Es kamen Staatssekretäre, Gesundheitsminister, Parlamentarier – aus den USA, Deutschland, Norwegen und anderen europäischen Ländern. Dietschy zeigte ihnen die Abgabestellen und führte sie über die ehemalige Drogenszene Platzspitz in Zürich. «Aber immer streng geheim. Wir mussten zusichern, dass alles diskret ablief und keine Presseleute dabei waren.»

Trotz des grossen Interesses am Schweizer Pilotprojekt gibt es international wenig Nachahmer: Die reguläre Behandlung von Schwerstsüchtigen mit Diaphin kennen nur Holland, Deutschland und Dänemark. Grossbritannien hat kein nationales Programm, gibt aber in gewissen Zentren Heroin ab. Versuche in Spanien wurden infolge der Finanzkrise auf Eis gelegt. Und in Kanada stoppte die Gesundheitsministerin jüngst die Verschreibung von Heroin an Süchtige. Sie sollten es mit Akupunktur versuchen, liess sie verlauten.

Schlechtes Image bleibt

Auch wenn Diaphin seit vielen Jahren als Arzneimittel zugelassen ist, wird es seinen schlechten Ruf nicht los, so dass der Vertrieb nicht über Apotheken, sondern direkt über die Abgabezentren läuft.

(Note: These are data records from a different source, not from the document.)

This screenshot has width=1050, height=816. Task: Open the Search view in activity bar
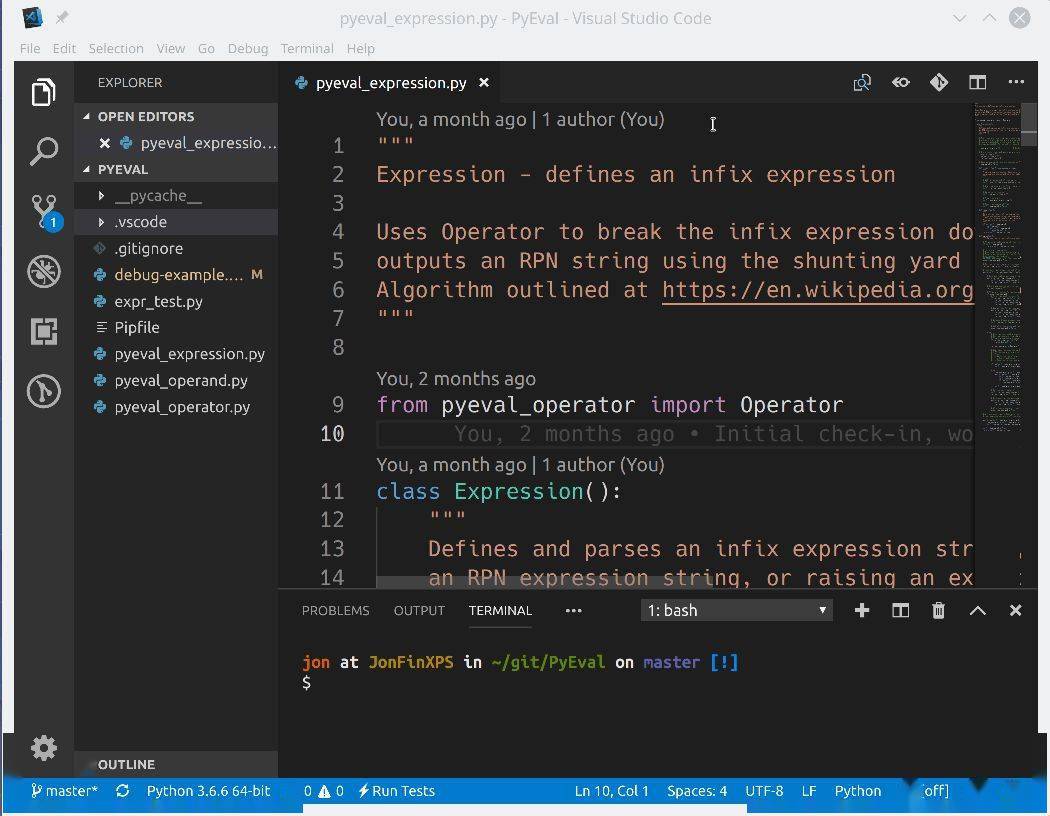pos(43,151)
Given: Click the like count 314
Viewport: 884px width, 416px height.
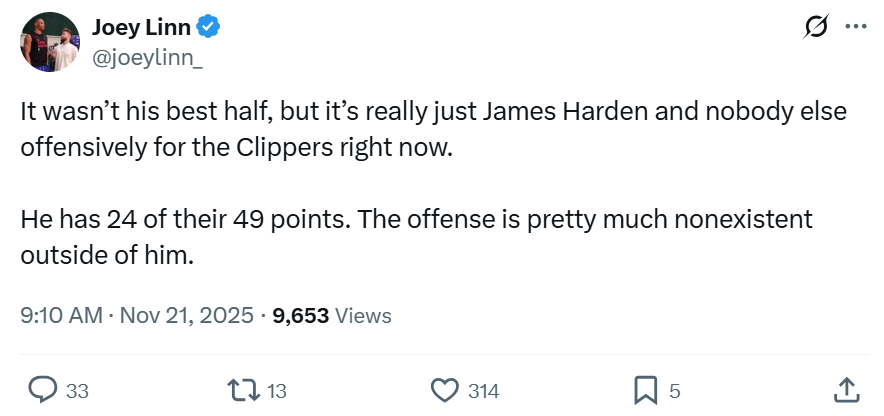Looking at the screenshot, I should coord(483,391).
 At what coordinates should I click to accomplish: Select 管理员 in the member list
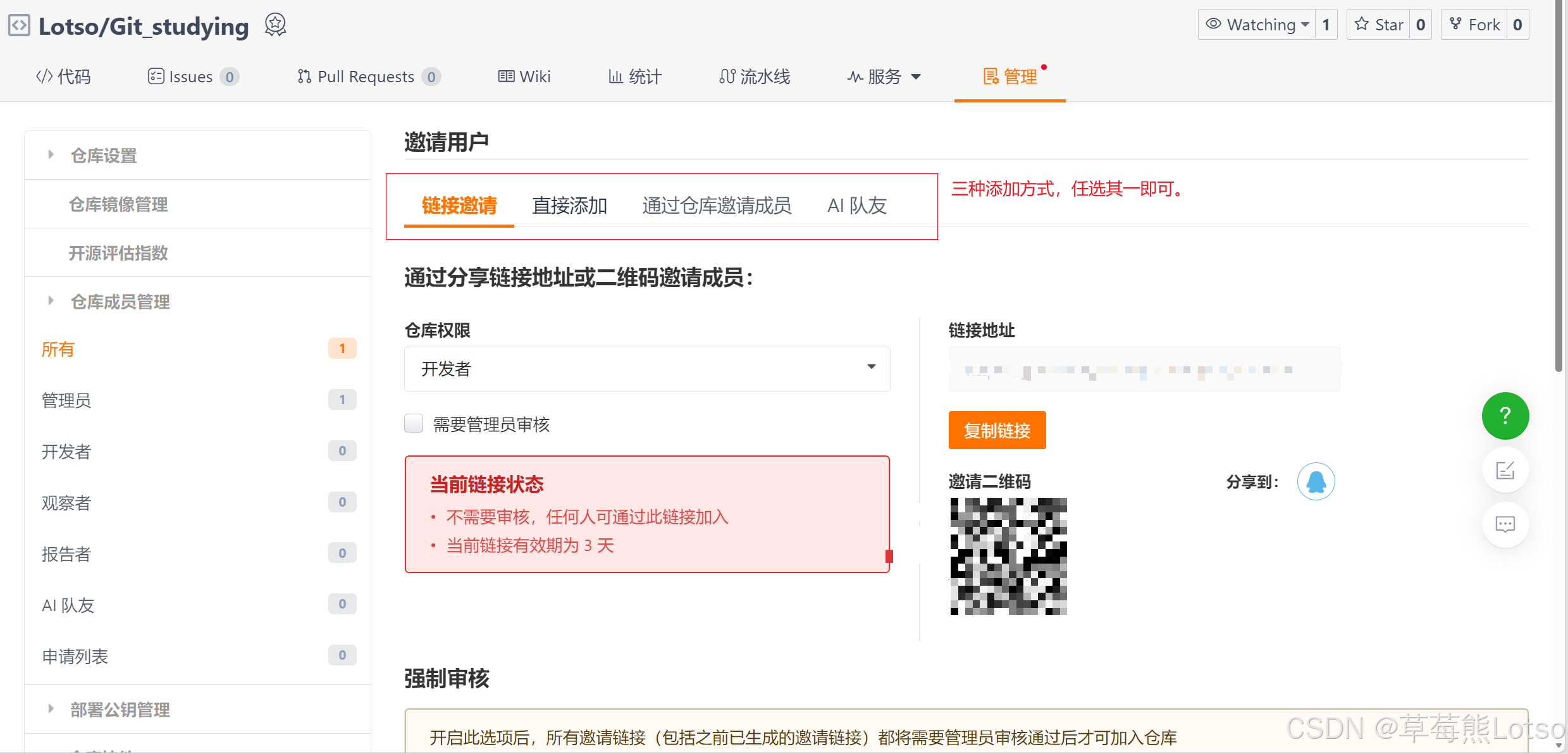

Die Heroinbehandlung steht in der Schweiz zwar auf einem breiten Fundament, ist aber Hardlinern nach wie vor ein Dorn im Auge. Und auch in den meisten europäischen Ländern überwiegt nach wie vor die Skepsis.

Dass die Suchtpatienten noch immer nicht als Kranke wahrgenommen werden, findet der CEO der Kleinstfirma erbärmlich. Gleicher Meinung ist Paul Dietschy: «Niemandem käme es in den Sinn, einem schwerstabhängigen lungenkranken Raucher die notwendigen Medikamente zu verweigern.»